--- Exercise text ---
Wind generation has developed quickly during recent years. Mainly this development has taken place on land. However, the best wind potential is at sea at high latitudes in both the Northern and Southern hemispheres.
To build on land is the easiest, but the disadvantage is the wind blows for shorter intervals on land making the energy per installed kW lower. Another problem with land based wind power is lack of space and protests from the residents near the turbines. A lot of effort is being put into finding methods to build wind power at sea. As explained earlier, the potential of wind is huge and most of that potential is at sea. Link.
Today the total installed electric generation of European generators is 700 GW.
Read more about the plans by the EU for land and sea- based wind power of 300 GW in total by the year 2030. This would mean a considerable addition to the EU’s generation capacity.
Solar energy has tremendous potential. What is interesting for solar power generation is how much is generated per month with the least disruption. This is beneficial as electric energy cannot be stored easily over longer periods.
One might think that solar generation would be better the closer you are to the equator, but due to clouds the best conditions for solar generation is in the deserts around the Tropic of Cancer and the Tropic of Capricorn at approximately 22 degrees north and 22 degrees south respectively. Link.
In order for these areas to be utilised new methods of transmission of energy are needed, as the distance from the deserts to the population centres are normally large. Fortunately, recent developments in High Voltage Direct Current, HVDC, make this possible.
For Europe and Northern Africa the Sahara desert is an enormous potential power source. Only 18,000 km2 of the Sahara desert needs to be covered by solar concentrating mirrors to supply all of Europe with electricity. The technology that already exists today heats oil by concentrating mirrors and then heats water that is fed into ordinary steam turbines.
---
# Instructions
(A) What disadvantages of building wind power on land does the text on wind and solar power name?
(B) Can you copy the passage from the text on wind and solar power, beginning at the words "One might think" and stopping after "south respectively. Link."?
--- Input data ---
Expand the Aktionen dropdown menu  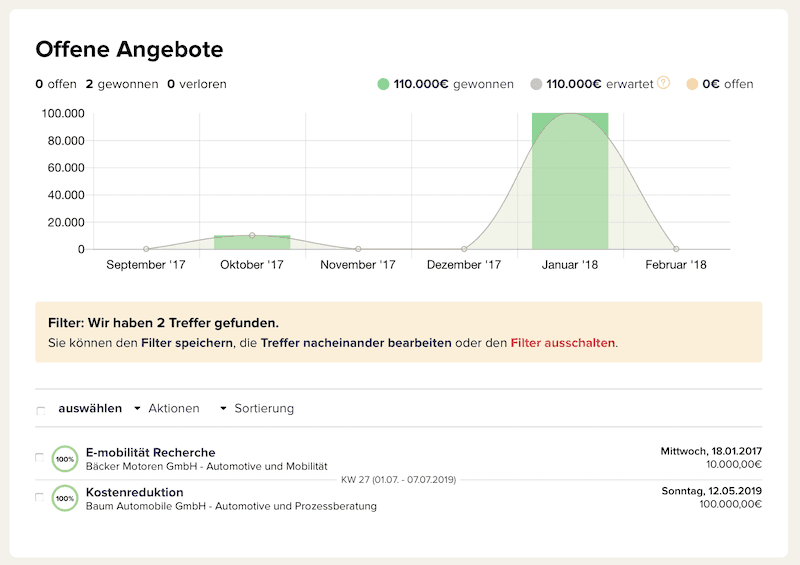click(x=166, y=408)
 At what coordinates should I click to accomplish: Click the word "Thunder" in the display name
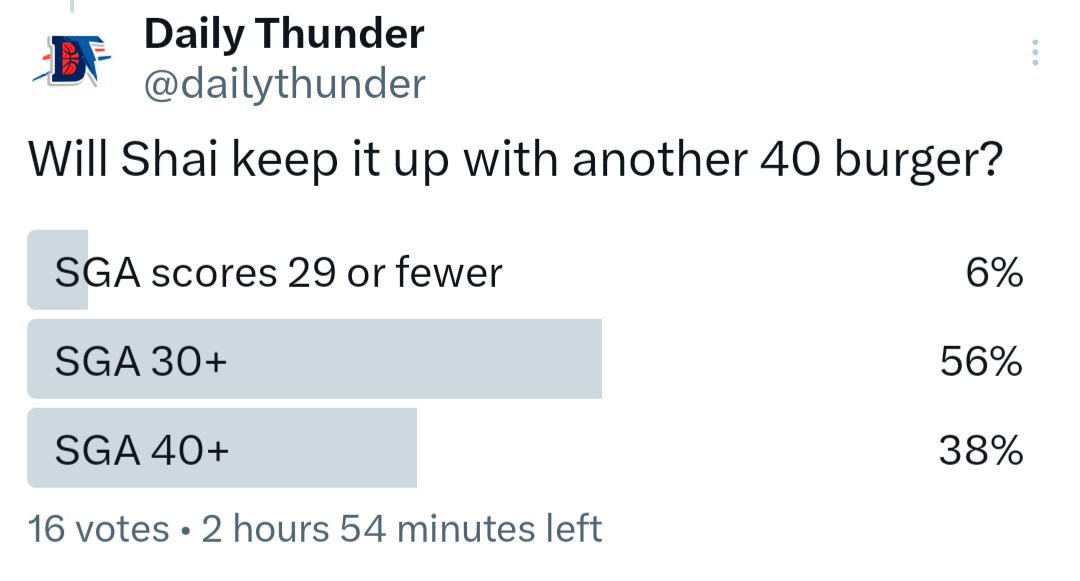(x=341, y=35)

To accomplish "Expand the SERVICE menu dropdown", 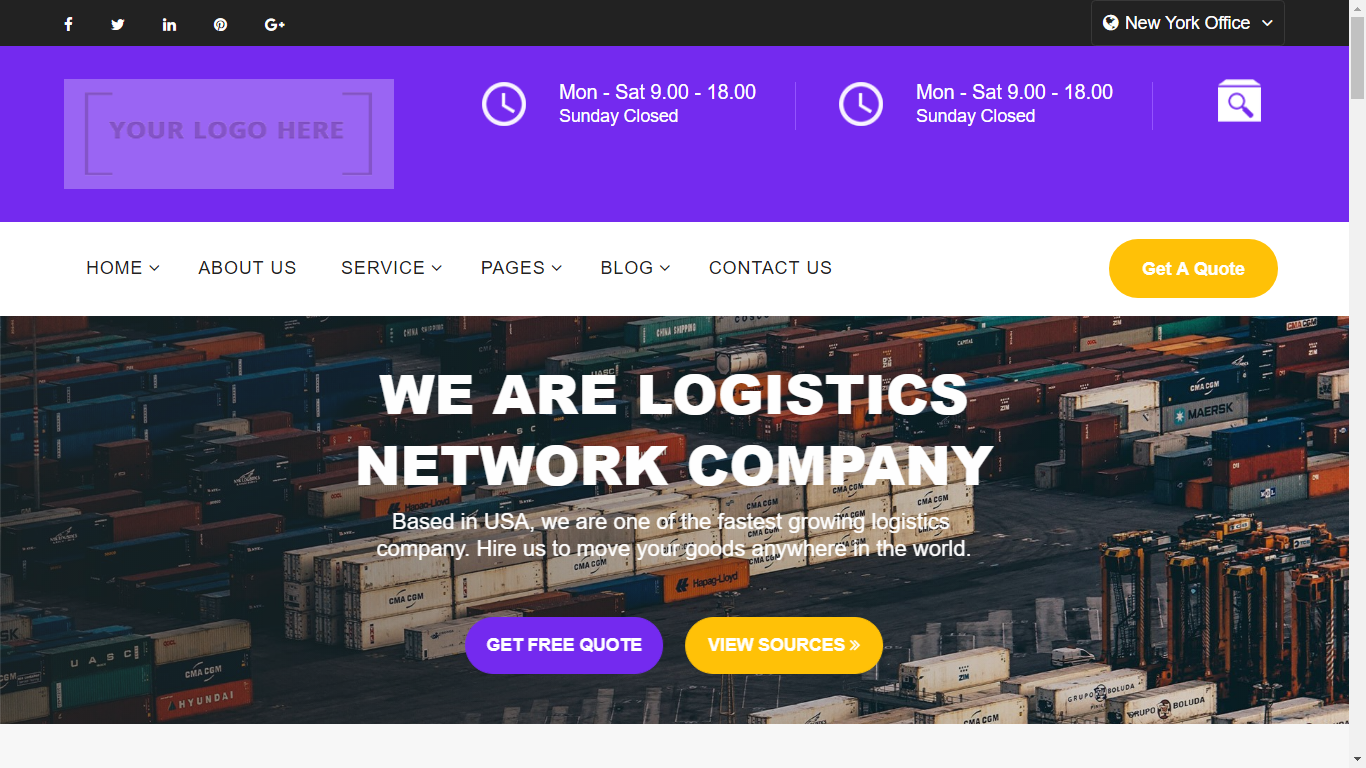I will click(391, 268).
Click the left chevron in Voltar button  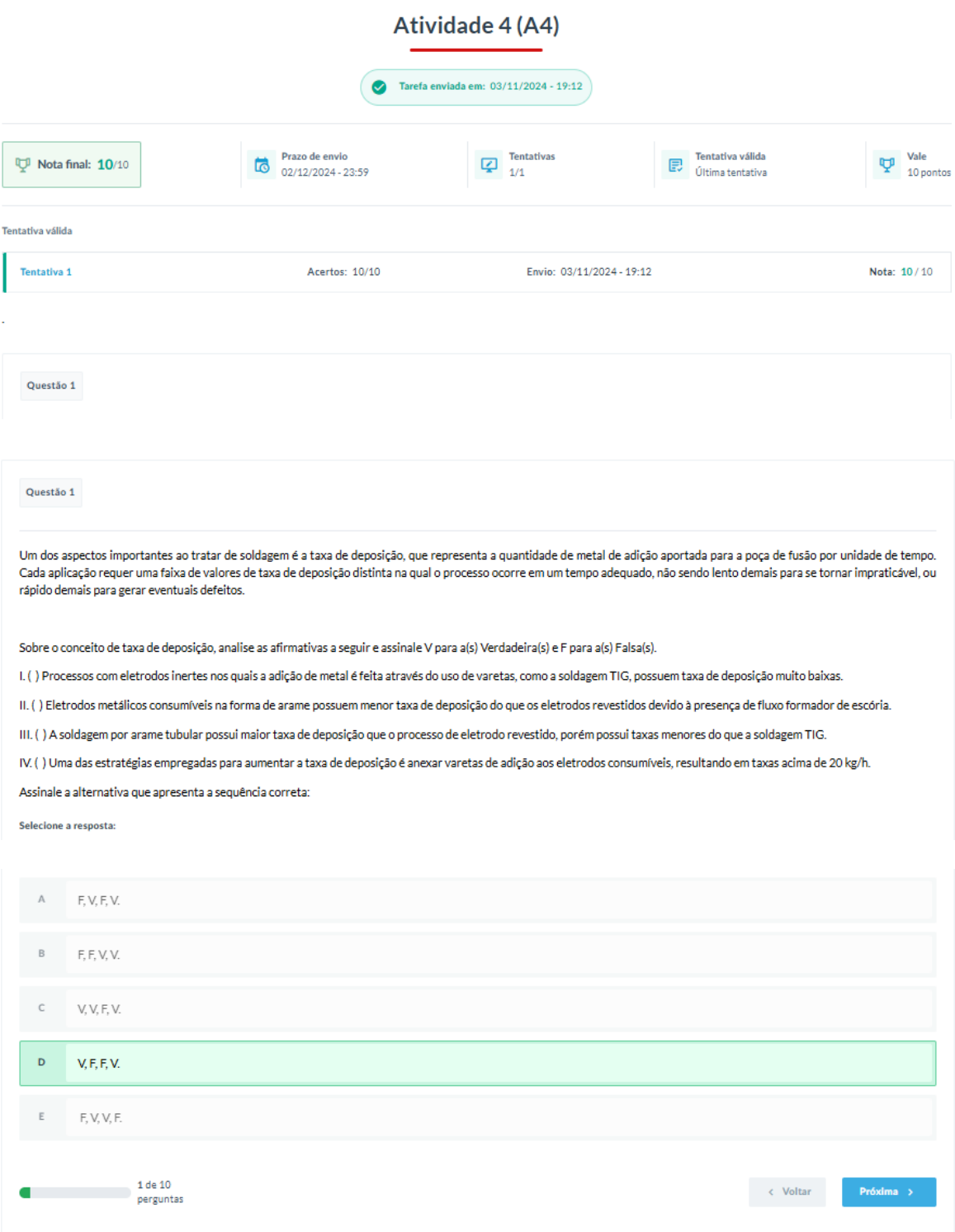771,1192
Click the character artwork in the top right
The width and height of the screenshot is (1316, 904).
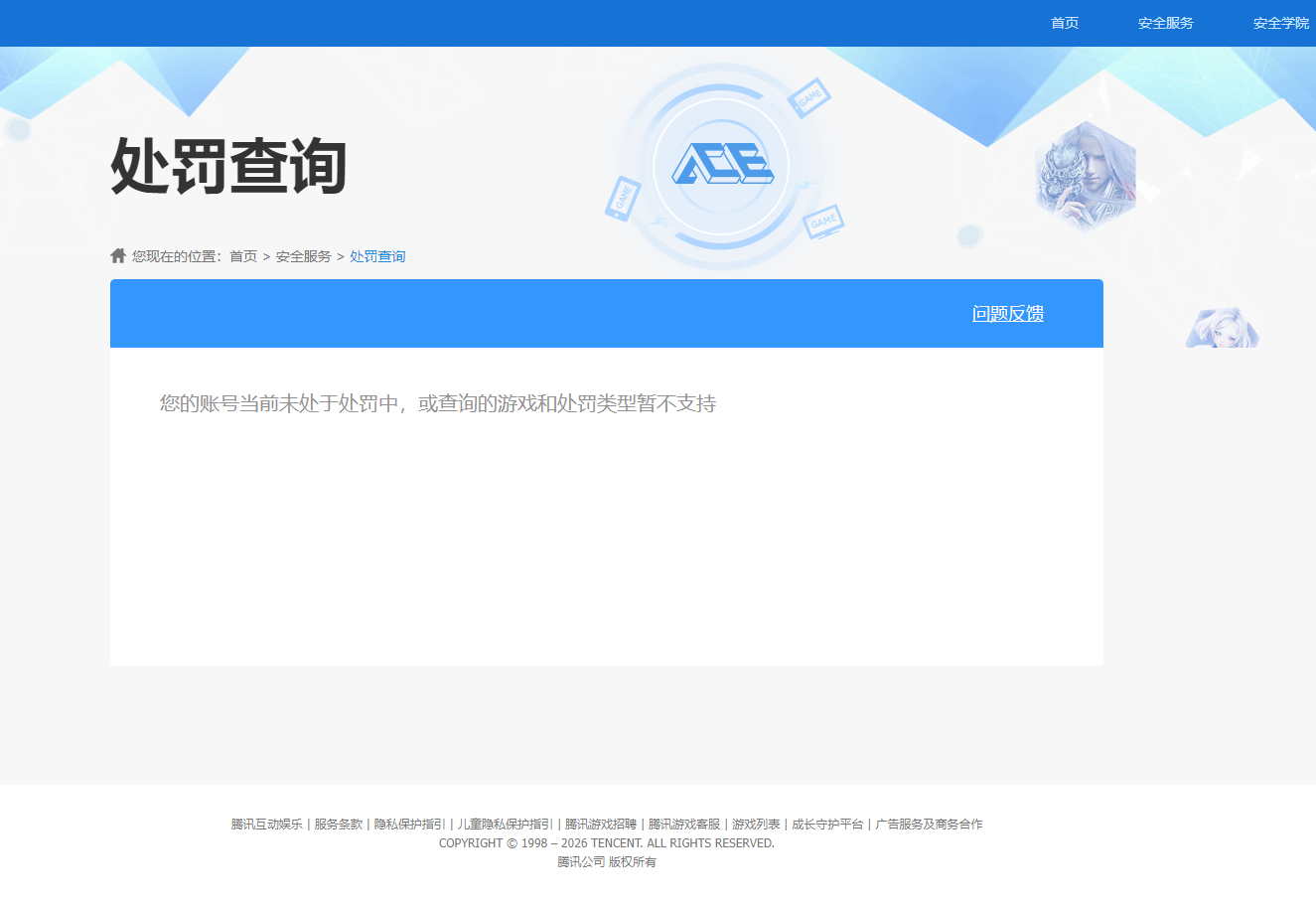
---
# Task-by-task solutions
(A)
- The wind blows for shorter intervals on land, so the energy per installed kW is lower.
- There is a lack of space.
- Residents near the turbines protest.

(B)
One might think that solar generation would be better the closer you are to the equator, but due to clouds the best conditions for solar generation is in the deserts around the Tropic of Cancer and the Tropic of Capricorn at approximately 22 degrees north and 22 degrees south respectively. Link.